**** GIVEN DATA ****
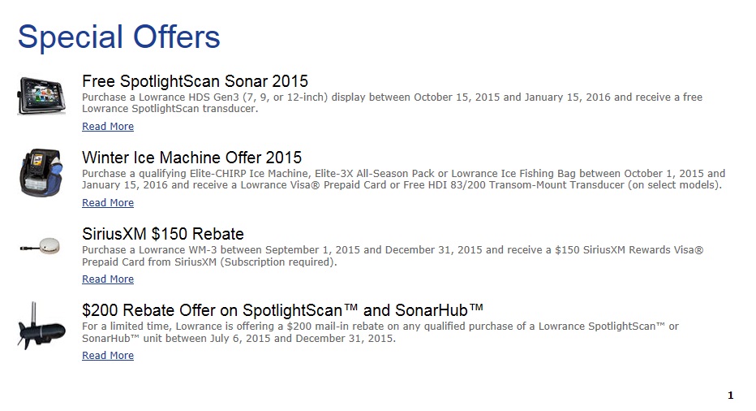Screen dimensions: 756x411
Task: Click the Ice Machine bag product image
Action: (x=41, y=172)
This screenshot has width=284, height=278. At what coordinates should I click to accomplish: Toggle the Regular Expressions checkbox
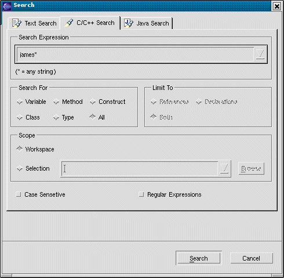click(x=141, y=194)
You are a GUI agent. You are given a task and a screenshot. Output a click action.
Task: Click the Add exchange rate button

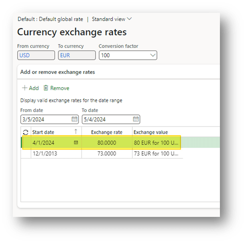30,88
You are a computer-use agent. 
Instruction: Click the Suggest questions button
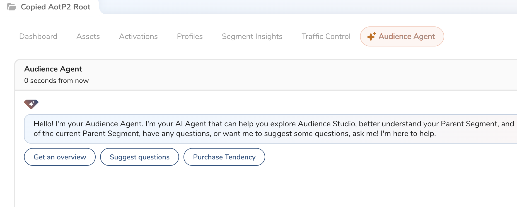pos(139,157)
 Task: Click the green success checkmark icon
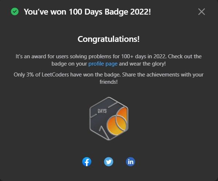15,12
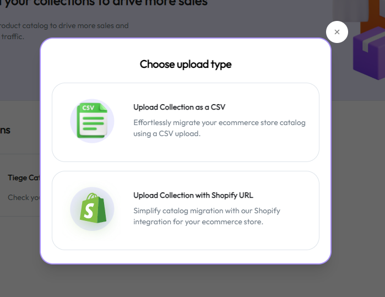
****
**** GIVEN DATA ****
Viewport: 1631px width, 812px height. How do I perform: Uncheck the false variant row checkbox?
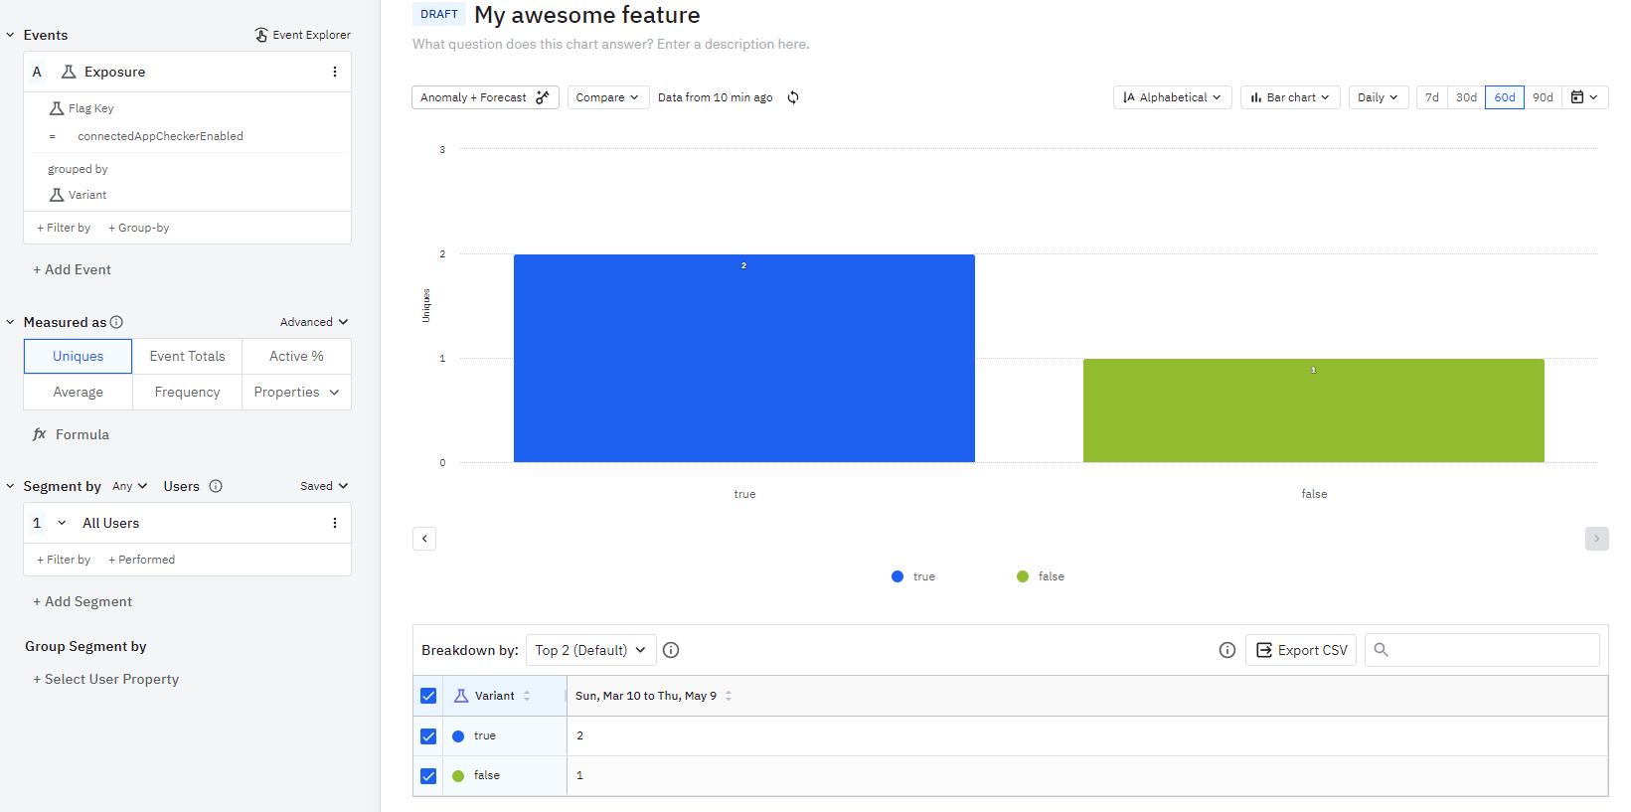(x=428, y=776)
****
- WHAT THE TASK ASKS:
Wherever a line in the listing contains the word "agent", copy that line out.

- TASK OUTPUT:
You are a GUI agent. You are given a task and a screenshot. Output a click action.
You are a computer-use agent. 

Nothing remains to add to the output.